• Non, la France n’est pas en état de légitime défense

     En jouant sur la légitime défense pour justifier les frappes en Syrie, la France s’aventure en terrain glissant et contestable.

     

    Avions Rafale de l'armée française lors d'une opération en Syrie. La France a mené dimanche son premier raid en territoire syrien contre des "sanctuaires" du groupe djihadiste Etat islamique. François Hollande a déclaré que les forces engagées dans le premier raid aérien français en Syrie avaient "atteint leur objectif" en détruisant un camp d'entraînement dans l'est du pays. /Photo diffusée le 27 septembre 2015/REUTERS/Etablissement de Communication et de Production Audiovisuelle de la Défense.

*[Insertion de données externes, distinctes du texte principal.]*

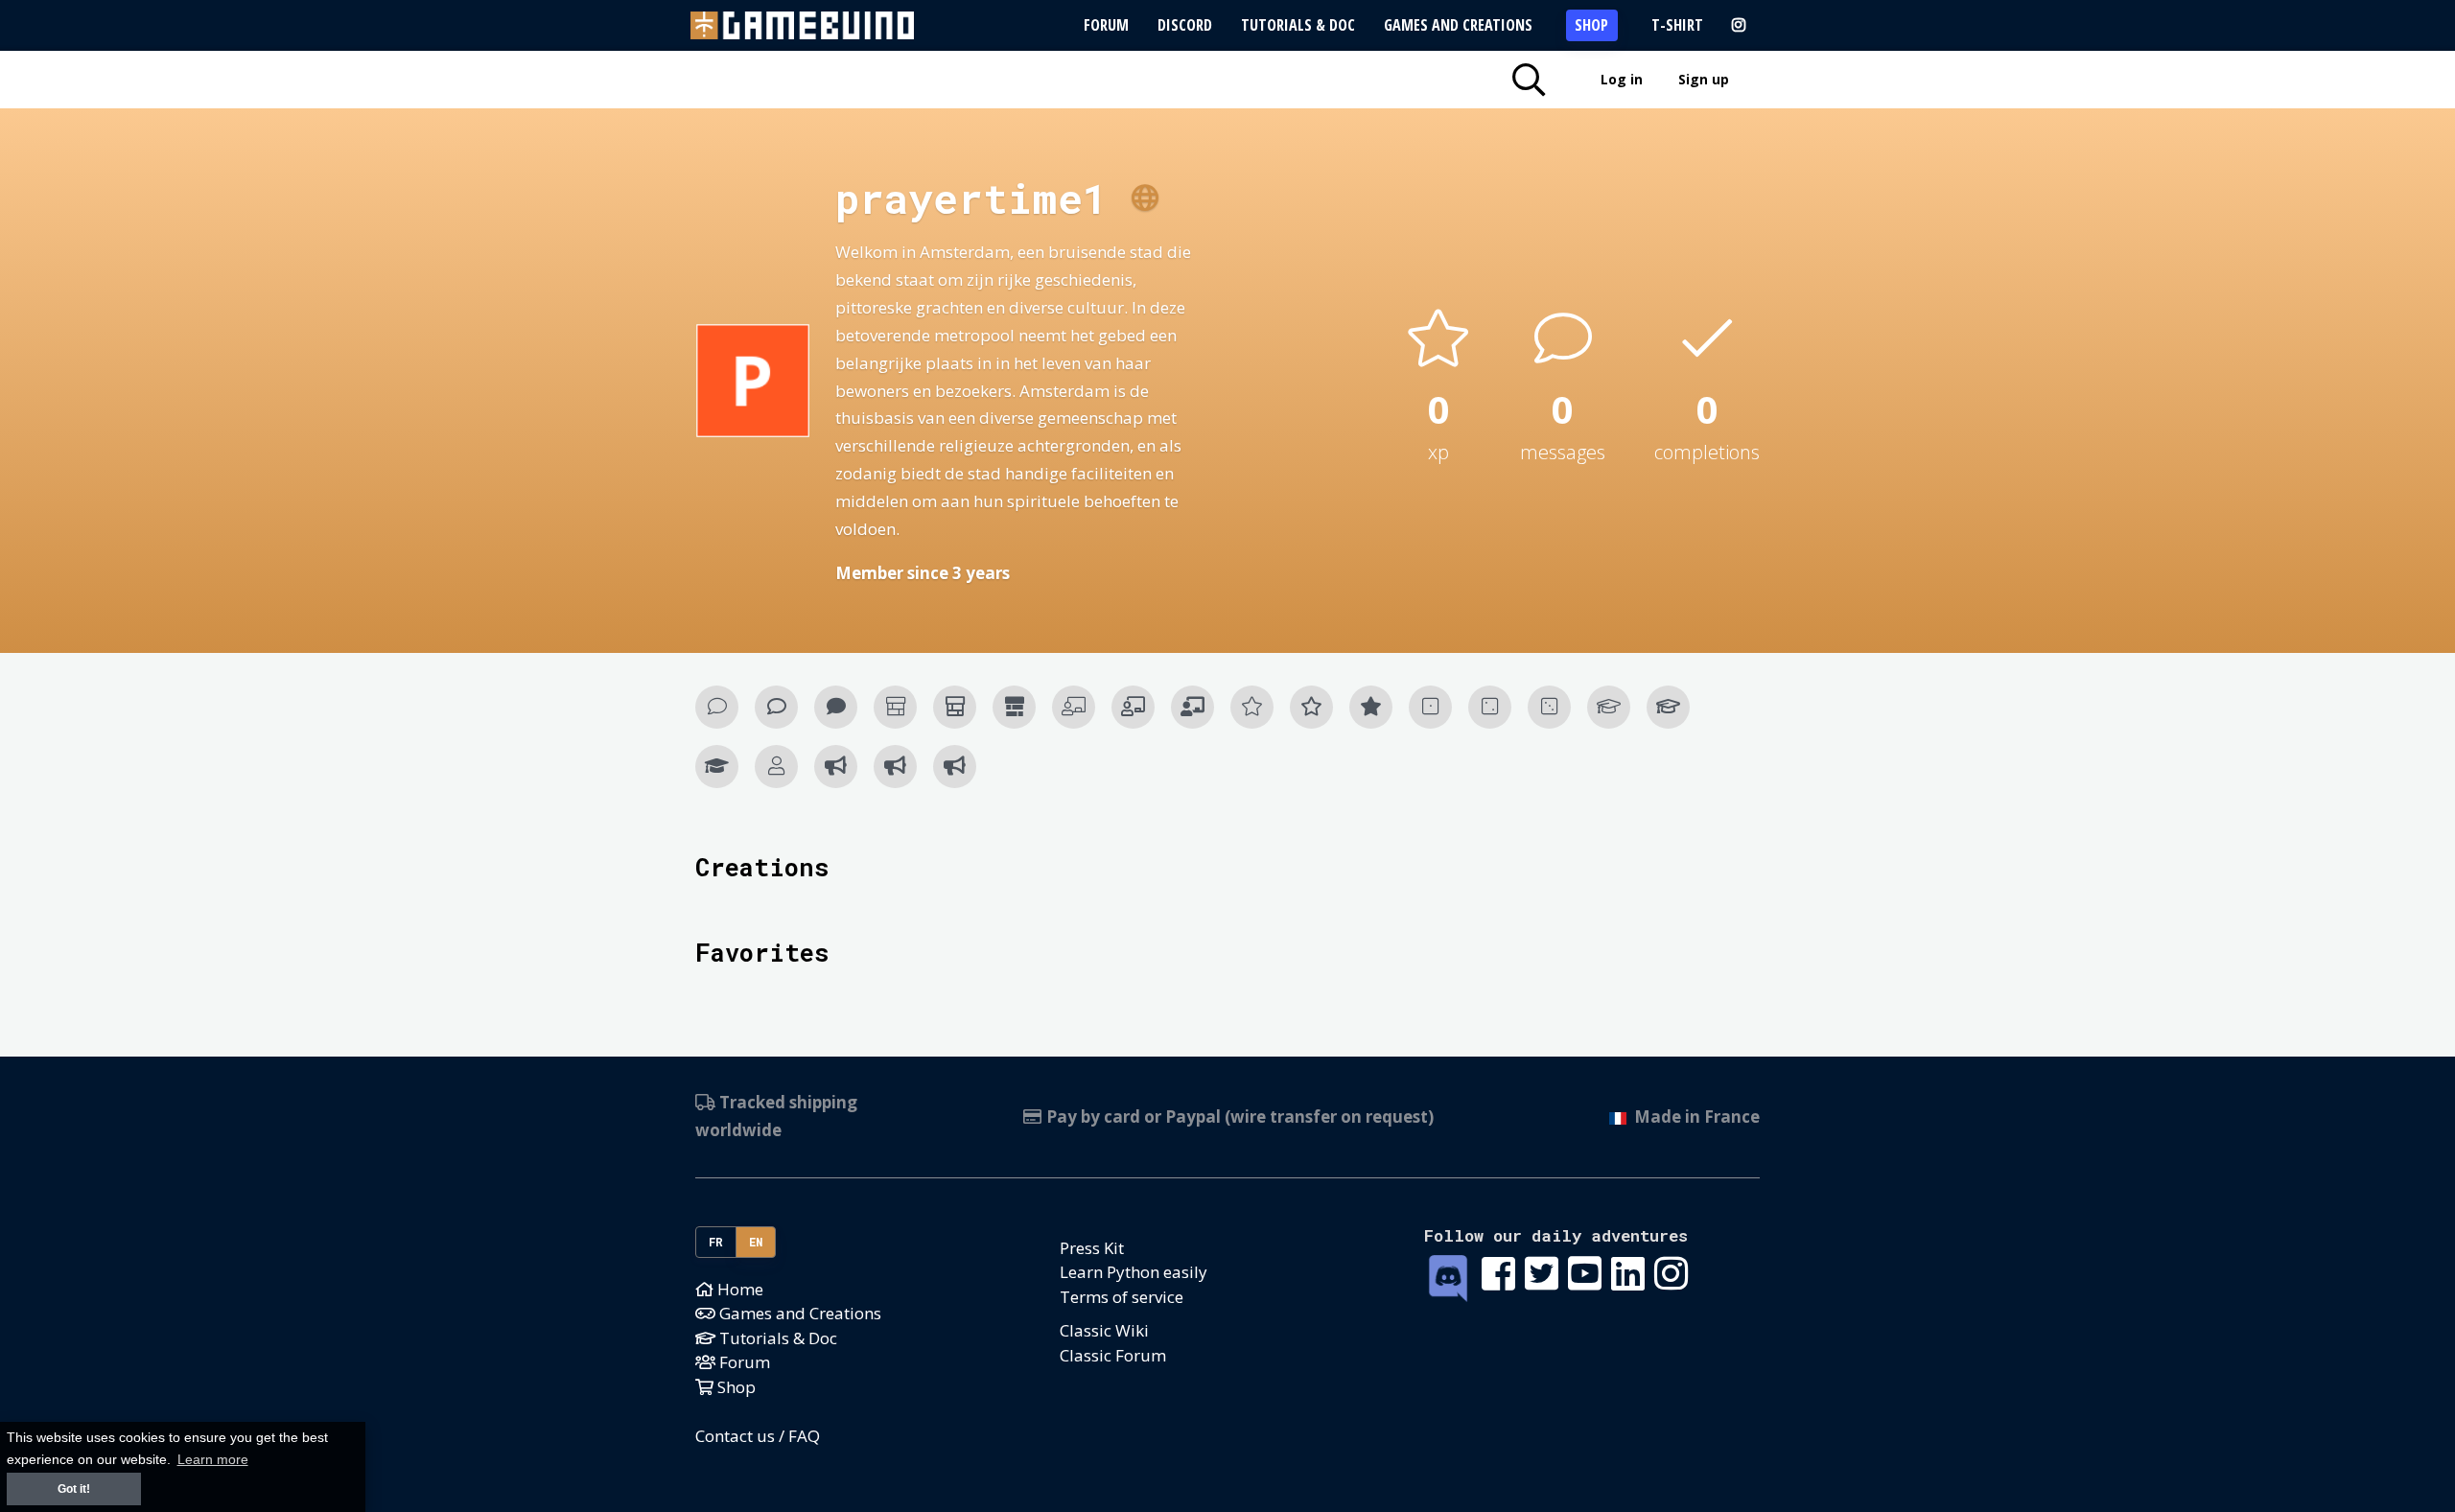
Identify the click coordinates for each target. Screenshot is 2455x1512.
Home (738, 1289)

    Avions Rafale de l'armée française lors d'une opération en Syrie.

     

    Le mot est apparu depuis quelques semaines : "La France intervient en Syrie dans le cadre de la légitime défense puisque des attentats y sont préparés contre nous." Légitime défense. Mais d’où vient ce terme de cowboy pour justifier notre action à l’étranger ? Techniquement, le mot fait référence à l’article 51 de la charte des Nations unies. Il stipule qu’un État peut faire la guerre en cas d’agression. Il riposte à une attaque ; c’est de la légitime défense qualifiée "de droit naturel d’un État" par l’ONU.

     

    Est-ce pour autant le cas de la France en Syrie ? Non. D’abord parce que la charte régit les relations entre États. Dans l’esprit des Nations unies, il s’agit d’une agression d’un État contre un autre État. En 1945, date de la rédaction de la charte, la notion de terrorisme est encore relativement neuve. On n’imaginait pas d’un jour on devrait lever une coalition internationale, envoyer des avions de chasse, des portes-avions pour faire la guerre à une organisation non étatique. D’autant que lorsque l’on qualifie Daesh d’État islamique, le poil de nos gouvernants se hérisse.... Difficile d’invoquer l’article 51.

    Mais quand bien même il s’agirait de répondre à une attaque terroriste comme le justifie les USA depuis le 11-Septembre, encore faut-il être précis. L’attaque terroriste menée sur notre sol contre Charlie Hebdo l’a été par des ressortissants nationaux et non pas étrangers, et revendiquée par Al-Qaida au Yémen. Pas par Daesh. Si légitime défense il y a, elle nous autoriserait à frapper Al-Qaida au Yémen et pas Daesh en Syrie. Pourtant c’est bien de Syrie que provient le danger. Ça c’est indéniable. En revanche si l’on en revient au principe, si l’on cherche à qualifier précisément ce que la France fait en Syrie il faudrait parler de frappes préventives. Mais problème. Le dernier à avoir utilisé ce principe était G. Bush en Irak. Difficile de s’en prévaloir.

    En tout cas, dans le droit international ça ne rentre pas ; la seule instance à pouvoir décider d’une action militaire préventive est le conseil de sécurité de l’ONU avec le vote d’une résolution. Mais sur la Syrie pas de résolution. Moralité, la France comme les USA et aujourd’hui la Russie bombardent en Syrie selon un vieux principe très simple : mieux vaut les éliminer là-bas et ne pas attendre qu’ils arrivent chez nous. Dans les westerns, ça s’appelle dégainer le premier. C’est efficace, en l’occurrence nécessaire, mais ça ne fait pas une base légale, ni une posture plus digne que les autres.